In the data below, find each line containing the string "agent" and return it.

[Stored data]
────────────────────

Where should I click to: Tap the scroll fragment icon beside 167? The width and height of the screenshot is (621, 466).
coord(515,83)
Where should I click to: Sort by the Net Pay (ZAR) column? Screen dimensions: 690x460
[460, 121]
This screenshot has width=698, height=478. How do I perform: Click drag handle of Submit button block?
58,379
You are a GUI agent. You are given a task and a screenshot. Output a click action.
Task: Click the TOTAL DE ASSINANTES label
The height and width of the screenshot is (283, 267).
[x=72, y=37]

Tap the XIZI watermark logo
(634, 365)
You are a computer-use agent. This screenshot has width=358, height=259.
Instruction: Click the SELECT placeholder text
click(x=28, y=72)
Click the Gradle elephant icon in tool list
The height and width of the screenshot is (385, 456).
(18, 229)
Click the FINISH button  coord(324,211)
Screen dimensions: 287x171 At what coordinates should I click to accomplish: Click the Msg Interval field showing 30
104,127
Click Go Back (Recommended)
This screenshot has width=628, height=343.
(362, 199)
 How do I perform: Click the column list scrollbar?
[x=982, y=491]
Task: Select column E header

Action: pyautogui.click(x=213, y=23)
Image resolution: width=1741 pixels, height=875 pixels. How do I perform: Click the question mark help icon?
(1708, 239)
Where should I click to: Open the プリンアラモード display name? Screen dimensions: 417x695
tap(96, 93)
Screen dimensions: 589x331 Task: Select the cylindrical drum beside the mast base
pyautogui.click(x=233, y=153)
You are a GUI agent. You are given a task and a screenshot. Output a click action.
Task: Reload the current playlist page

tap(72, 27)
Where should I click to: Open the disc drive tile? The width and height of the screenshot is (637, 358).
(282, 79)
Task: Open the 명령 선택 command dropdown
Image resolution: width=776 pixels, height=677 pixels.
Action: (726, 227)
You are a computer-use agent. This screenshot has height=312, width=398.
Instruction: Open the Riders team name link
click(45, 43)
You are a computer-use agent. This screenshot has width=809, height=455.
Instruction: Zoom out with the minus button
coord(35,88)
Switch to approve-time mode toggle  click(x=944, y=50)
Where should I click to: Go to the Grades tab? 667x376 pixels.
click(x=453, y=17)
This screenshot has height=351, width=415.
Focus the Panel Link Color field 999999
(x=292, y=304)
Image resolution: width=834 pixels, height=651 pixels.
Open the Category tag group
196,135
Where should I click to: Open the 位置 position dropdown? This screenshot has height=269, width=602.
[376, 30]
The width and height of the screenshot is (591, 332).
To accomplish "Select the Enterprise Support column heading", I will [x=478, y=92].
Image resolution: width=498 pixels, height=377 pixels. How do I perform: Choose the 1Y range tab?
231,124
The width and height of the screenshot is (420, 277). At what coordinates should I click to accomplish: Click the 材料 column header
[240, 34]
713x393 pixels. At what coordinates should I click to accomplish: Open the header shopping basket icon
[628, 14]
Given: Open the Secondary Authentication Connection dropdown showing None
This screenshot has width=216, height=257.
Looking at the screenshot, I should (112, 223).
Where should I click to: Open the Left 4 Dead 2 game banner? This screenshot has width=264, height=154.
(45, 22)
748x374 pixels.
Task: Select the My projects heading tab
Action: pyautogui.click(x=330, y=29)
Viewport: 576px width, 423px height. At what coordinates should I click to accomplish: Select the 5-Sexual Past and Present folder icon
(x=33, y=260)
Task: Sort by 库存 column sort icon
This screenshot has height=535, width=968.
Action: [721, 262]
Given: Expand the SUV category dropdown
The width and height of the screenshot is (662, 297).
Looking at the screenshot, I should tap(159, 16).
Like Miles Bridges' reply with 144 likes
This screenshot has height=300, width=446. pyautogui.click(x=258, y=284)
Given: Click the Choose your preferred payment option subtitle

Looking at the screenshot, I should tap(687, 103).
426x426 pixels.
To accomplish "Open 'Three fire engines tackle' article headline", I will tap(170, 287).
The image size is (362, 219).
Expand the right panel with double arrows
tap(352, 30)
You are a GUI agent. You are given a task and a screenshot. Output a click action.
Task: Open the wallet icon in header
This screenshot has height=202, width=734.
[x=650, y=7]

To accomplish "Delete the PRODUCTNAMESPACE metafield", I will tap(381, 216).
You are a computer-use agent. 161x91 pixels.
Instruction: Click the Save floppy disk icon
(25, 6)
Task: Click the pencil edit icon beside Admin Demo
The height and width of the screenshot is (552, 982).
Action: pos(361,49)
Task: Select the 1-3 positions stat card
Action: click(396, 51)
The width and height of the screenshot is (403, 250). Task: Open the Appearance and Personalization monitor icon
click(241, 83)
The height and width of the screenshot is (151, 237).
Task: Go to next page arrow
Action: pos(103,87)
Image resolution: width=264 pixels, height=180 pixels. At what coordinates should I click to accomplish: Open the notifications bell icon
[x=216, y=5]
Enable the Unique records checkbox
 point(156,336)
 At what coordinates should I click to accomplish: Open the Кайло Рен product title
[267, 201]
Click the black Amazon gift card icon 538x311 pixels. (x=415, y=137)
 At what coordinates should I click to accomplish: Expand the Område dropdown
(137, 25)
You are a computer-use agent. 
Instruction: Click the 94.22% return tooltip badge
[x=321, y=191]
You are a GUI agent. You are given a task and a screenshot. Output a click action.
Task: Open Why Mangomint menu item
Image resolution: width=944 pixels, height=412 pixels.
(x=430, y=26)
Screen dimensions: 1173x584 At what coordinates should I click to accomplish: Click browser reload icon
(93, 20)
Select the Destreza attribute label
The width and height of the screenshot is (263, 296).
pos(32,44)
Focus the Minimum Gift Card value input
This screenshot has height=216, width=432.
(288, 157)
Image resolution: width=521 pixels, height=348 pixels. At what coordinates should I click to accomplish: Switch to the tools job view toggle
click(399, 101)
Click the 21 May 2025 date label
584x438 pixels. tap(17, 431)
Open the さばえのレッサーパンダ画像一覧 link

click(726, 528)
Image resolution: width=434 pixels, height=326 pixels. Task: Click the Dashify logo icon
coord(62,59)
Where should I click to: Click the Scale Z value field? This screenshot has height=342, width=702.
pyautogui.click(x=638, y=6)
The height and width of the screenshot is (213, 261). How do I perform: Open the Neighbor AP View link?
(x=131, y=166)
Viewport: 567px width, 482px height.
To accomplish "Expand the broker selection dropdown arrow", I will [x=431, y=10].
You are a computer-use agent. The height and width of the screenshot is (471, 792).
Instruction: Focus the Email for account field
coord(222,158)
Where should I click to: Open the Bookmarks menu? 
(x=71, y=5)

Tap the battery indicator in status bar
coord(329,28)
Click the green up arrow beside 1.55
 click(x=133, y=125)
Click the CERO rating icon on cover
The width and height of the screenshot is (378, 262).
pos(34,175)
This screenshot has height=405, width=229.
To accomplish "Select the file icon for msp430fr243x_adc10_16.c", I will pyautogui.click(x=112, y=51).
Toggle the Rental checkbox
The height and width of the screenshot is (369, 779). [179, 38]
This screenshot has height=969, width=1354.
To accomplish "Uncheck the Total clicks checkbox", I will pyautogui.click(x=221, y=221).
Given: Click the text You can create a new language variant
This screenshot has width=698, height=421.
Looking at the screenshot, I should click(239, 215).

────────────────────

The answer
You are a GUI agent. You are given a task and a screenshot. Output a click action.
You are a computer-use agent. This screenshot has width=358, height=259.
You are a GUI agent. You are given a task and a screenshot. Output a click action.
You are a computer-use agent. This screenshot has height=312, width=398.
You are a computer-use agent. This screenshot has width=809, height=455.
You are a GUI agent. You are given a task and a screenshot. Output a click action.
You are a computer-use agent. 161x91 pixels.
You are a computer-use agent. 
You are a GUI agent. You are given a task and a screenshot. Output a click action.
You are a computer-use agent. The height and width of the screenshot is (471, 792).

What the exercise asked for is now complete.